In the instant case, the oral statement of the appellant was introduced by the State to negative and destroy his defense of alibi and is therefore incriminating evidence in the nature of a confession. The appellant’s statement clearly falls within the purpose and spirit of the statute if not within the very letter of Art. 38.22. The plain language of the statute provides:
“In all cases where a question is raised as to the voluntariness of a confession or statement, the court must make an independent finding in the absence of the jury as to whether the confession or statement was made under voluntary conditions. If the confession or statement has been found to have been voluntarily made and held admissible as a matter of law and fact by the court in a hearing in the absence of the jury, the court must enter an order stating its findings, which order shall be filed among the papers of the cause. Such order shall not be exhibited to the jury nor the finding thereof made known to the jury in any manner. Upon the finding by the judge as a matter of law and fact that the confession or statement was voluntarily made, evidence pertaining to such matter may be submitted to the jury and it shall be instructed that unless the jury believes beyond a reasonable doubt that the confession or statement was voluntarily made, the jury shall not consider such statement or confession for any purpose nor any evidence obtained as the result thereof. In any case where a motion to suppress the statement or confession has been filed and evidence has been submitted to the court on this issue, the court within its discretion may reconsider such evidence in his finding that the statement or confession was voluntarily made and the same evidence submitted to the court at the hearing on the motion to suppress shall be made a part of the record the same as if it were being presented at the time of trial. However, the state or the defendant shall be enti‘tled to present any new evidence on the issue of the voluntariness of the statement or confession prior to the court’s final ruling and order stating its findings.” (Emphasis added.)
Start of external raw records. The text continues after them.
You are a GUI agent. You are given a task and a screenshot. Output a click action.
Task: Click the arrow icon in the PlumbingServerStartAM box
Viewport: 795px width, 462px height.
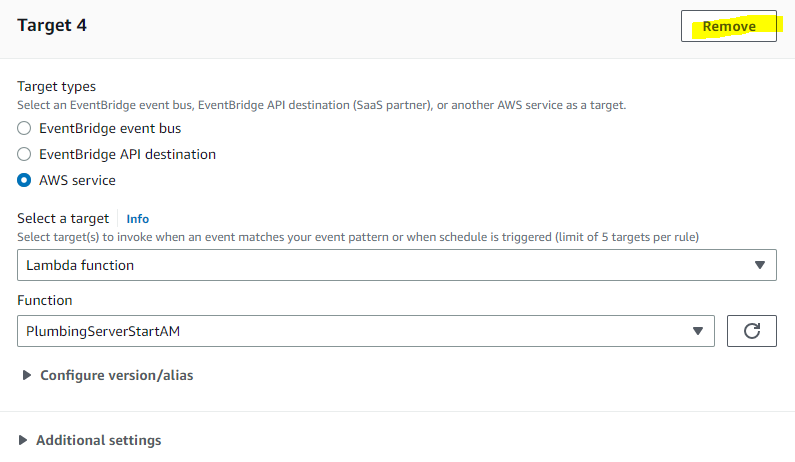(x=697, y=332)
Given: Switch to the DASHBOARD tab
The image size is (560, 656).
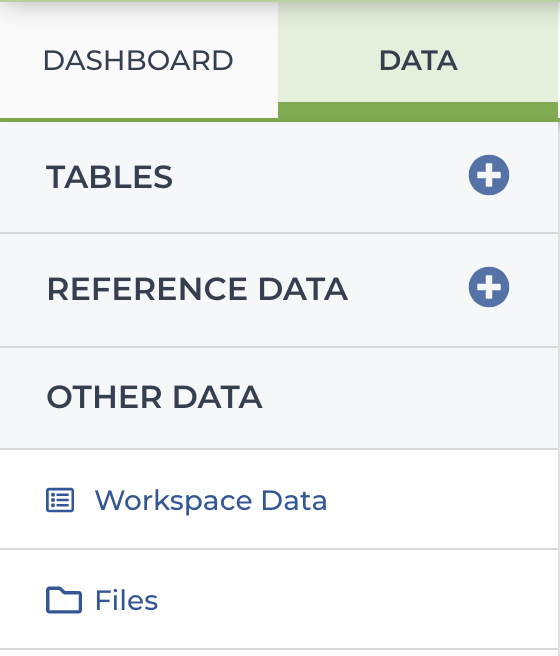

As is readily ascertainable, the Legislature did not draw a distinction in the statute between exculpatory and inculpatory statements, but rather, sought to prohibit all statements which are incriminating.
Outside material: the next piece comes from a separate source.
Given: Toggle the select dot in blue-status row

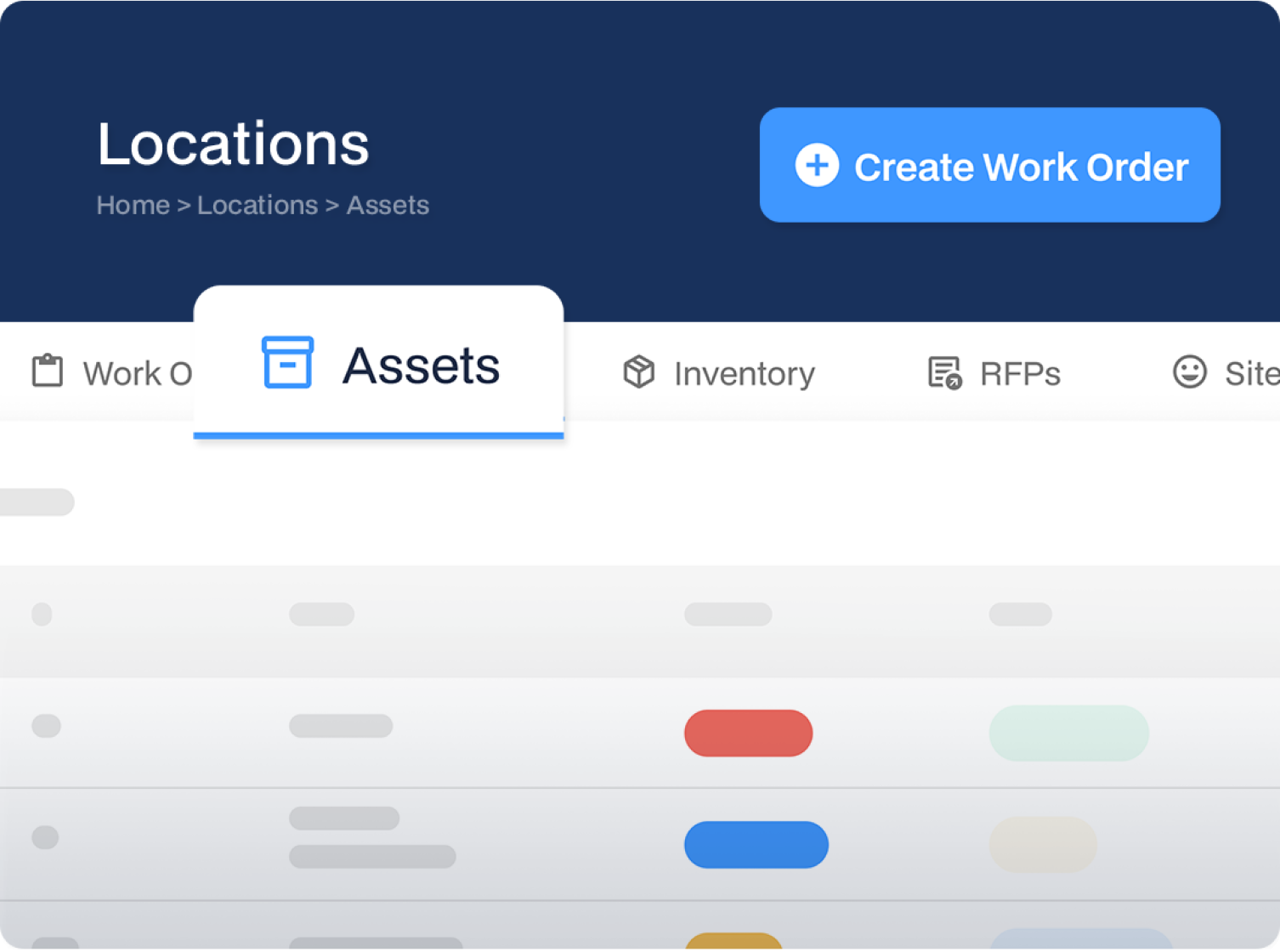Looking at the screenshot, I should 45,837.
This was the interpretation applied in the Butler decision, and although the Legislature could have spoken to this question, it had not done so at the time of appellant’s *814trial. It must be presumed that the Legislature approved this interpretation. It is the function of the Legislature, not this Court, to amend the wording of Art. 38.22.1
For the reasons stated herein, the judgment is reversed and the cause remanded.
. We do not here address the question of how the amendment to Art. 38.22 affects our holding herein. See Acts 1977, 65th Legislature, p. 935, ch. 348, effective August 29, 1977.